* PASSAGE PROVIDED

BEACHWOOD, Ohio, March 10, 2014 /PRNewswire/ -- DDR Corp.
(NYSE: DDR) today announced that it has signed a letter of intent
to sell its 50% ownership interest in Sonae Sierra Brazil BV Sarl
("SSB BV Sarl"), a Luxembourg Company, to Mr. Alexander Otto and his affiliates for
$343.6 million. DDR's interest in SSB
BV Sarl represents DDR's entire investment in Brazil. The
gross proceeds of $343.6 million
consist of $283.0 million from the
negotiated price of R$26.00 per share
of Sonae Sierra Brasil, a 67%
premium to the closing price on the IBOVESPA as of March 7, and DDR's stake in Parque Dom Pedro,
valued at $60.7 million. The closing
of the sale is expected to be completed in the next 30 days. The
transaction is subject to negotiation of a definitive purchase and
sale agreement and customary terms and conditions of closing.
(Logo: http://photos.prnewswire.com/prnh/20131217/DDRLOGO )
Sonae Sierra Brasil's portfolio
consists of ten regional malls totaling 4.6 million square feet.
During DDR's period of investment, four of the ten malls were
developed, three of which were recently opened. DDR's
original investment in 2006 was $147.6
million, with an additional $52.6
million funded from 2007 through 2009. At the expected sale
price, DDR's IRR on its investment in Brazil is in excess of 10%. As a result
of the sale, DDR's pro rata share of NOI from consolidated assets
will increase from 89% to 93%.
Daniel B. Hurwitz, chief
executive officer, commented, "We would like to thank our partners
in Sao Paulo and Portugal for their roles as outstanding
operating and managing partners for the last eight years. After
receiving interest and entering discussions with several strategic
buyers, we believed that this transaction was in the best interest
of both Sonae Sierra Brasil and DDR.

* RAW DATA
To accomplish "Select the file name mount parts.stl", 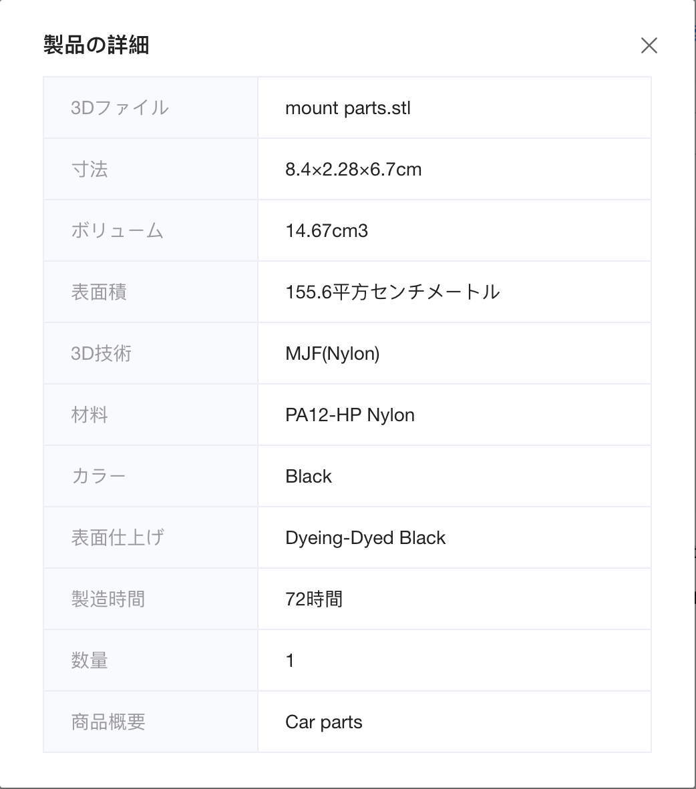I will 348,107.
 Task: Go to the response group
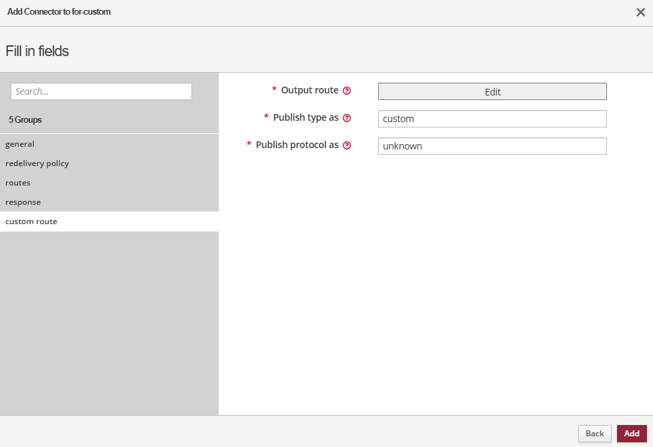coord(23,202)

* SHORT PROBLEM 1
In the press release on DDR's Brazil sale, turn the paragraph beginning "Sonae Sierra Brasil's portfolio" into a short bulleted list that keeps its main facts.
* SHORT PROBLEM 2
Carry on the press release on DDR's Brazil sale, starting after its last sentence.

* FINAL RESULT 1
- Sonae Sierra Brasil's portfolio is ten regional malls totaling 4.6 million square feet.
- Four of the ten malls were developed during DDR's investment period, and three of those opened recently.
- DDR invested $147.6 million in 2006 and funded another $52.6 million from 2007 through 2009.
- At the expected sale price, DDR's IRR on its Brazil investment is above 10%.
- After the sale, DDR's pro rata share of NOI from consolidated assets will rise from 89% to 93%.

* FINAL RESULT 2
Our decision to exit Brazil at the
negotiated price is consistent with our intense focus on capital
allocation and our strategy to create value for shareholders by
reducing our risk profile, simplifying our structure, and
generating outsized investment returns as we remain focused on
investing in high quality domestic power centers."
The proceeds from the sale are expected to be used for general
corporate purposes, including for reinvestment in prime shopping
center acquisitions and redevelopments in major U.S. markets. As a
result of the timing difference between this transaction and the
reinvestment of the proceeds, as well as an acceleration of
domestic disposition plans, DDR is lowering 2014 operating FFO
guidance from $1.17 to $1.21 per
diluted share, to $1.14 to $1.18 per
diluted share, representing year-over-year growth of 5% at the
midpoint.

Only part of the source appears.